● Problem details:
In the material below, find the line that contains "The height and width of the screenshot is (732, 1024)." and the line that contains "The width and height of the screenshot is (915, 1316).", then write out exactly those two lines and everything between them.

* * * * * * *

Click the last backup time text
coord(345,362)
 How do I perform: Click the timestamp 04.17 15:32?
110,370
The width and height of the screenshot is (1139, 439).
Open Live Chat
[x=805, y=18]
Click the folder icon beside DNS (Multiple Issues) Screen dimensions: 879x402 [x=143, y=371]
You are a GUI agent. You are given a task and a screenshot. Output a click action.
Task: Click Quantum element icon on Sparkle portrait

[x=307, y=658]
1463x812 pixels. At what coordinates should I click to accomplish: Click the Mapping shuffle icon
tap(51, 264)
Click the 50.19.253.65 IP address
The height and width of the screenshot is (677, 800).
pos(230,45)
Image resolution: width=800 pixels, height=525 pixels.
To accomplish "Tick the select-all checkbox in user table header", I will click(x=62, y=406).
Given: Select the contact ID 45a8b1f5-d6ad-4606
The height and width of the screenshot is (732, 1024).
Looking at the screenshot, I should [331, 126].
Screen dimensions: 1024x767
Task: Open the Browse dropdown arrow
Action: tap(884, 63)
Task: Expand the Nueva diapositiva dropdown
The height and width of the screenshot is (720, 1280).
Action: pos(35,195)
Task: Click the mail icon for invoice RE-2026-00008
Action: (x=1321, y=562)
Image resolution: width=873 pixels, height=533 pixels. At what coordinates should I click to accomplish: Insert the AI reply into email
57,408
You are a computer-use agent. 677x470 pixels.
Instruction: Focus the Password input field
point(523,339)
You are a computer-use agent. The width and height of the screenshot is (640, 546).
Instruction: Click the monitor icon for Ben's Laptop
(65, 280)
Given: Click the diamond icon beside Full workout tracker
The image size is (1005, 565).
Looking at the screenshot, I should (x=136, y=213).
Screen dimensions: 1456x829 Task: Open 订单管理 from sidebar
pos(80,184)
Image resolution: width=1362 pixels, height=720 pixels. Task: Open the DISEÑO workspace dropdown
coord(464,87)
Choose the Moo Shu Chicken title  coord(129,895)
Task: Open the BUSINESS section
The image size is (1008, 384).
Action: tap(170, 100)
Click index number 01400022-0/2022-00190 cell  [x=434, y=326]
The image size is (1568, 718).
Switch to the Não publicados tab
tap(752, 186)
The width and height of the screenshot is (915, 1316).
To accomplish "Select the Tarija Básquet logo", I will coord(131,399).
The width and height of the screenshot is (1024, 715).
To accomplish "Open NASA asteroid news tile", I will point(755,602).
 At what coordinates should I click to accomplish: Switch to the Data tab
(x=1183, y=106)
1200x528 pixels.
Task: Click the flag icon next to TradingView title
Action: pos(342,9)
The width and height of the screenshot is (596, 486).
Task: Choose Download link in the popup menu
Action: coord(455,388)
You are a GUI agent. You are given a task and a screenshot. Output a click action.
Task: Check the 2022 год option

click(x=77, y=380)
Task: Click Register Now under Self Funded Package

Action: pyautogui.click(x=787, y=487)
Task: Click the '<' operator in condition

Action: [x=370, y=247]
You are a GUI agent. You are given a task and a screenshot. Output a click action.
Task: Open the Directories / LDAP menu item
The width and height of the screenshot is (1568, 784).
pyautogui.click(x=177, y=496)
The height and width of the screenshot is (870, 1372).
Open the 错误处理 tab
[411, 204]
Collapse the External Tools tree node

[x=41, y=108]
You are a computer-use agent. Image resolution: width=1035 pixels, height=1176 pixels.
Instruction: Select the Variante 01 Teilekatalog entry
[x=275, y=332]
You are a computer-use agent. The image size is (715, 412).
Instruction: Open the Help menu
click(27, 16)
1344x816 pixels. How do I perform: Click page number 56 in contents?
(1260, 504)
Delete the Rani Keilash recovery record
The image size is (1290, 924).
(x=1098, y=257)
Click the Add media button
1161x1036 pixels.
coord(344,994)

* * * * * * *

● Solution below:
The height and width of the screenshot is (732, 1024).
Looking at the screenshot, I should [331, 126].
Screen dimensions: 1024x767
Task: Open the Browse dropdown arrow
Action: tap(884, 63)
Task: Expand the Nueva diapositiva dropdown
The height and width of the screenshot is (720, 1280).
Action: pos(35,195)
Task: Click the mail icon for invoice RE-2026-00008
Action: (x=1321, y=562)
Image resolution: width=873 pixels, height=533 pixels. At what coordinates should I click to accomplish: Insert the AI reply into email
57,408
You are a computer-use agent. 677x470 pixels.
Instruction: Focus the Password input field
point(523,339)
You are a computer-use agent. The width and height of the screenshot is (640, 546).
Instruction: Click the monitor icon for Ben's Laptop
(65, 280)
Given: Click the diamond icon beside Full workout tracker
The image size is (1005, 565).
Looking at the screenshot, I should (x=136, y=213).
Screen dimensions: 1456x829 Task: Open 订单管理 from sidebar
pos(80,184)
Image resolution: width=1362 pixels, height=720 pixels. Task: Open the DISEÑO workspace dropdown
coord(464,87)
Choose the Moo Shu Chicken title  coord(129,895)
Task: Open the BUSINESS section
The image size is (1008, 384).
Action: tap(170, 100)
Click index number 01400022-0/2022-00190 cell  [x=434, y=326]
The image size is (1568, 718).
Switch to the Não publicados tab
tap(752, 186)
The width and height of the screenshot is (915, 1316).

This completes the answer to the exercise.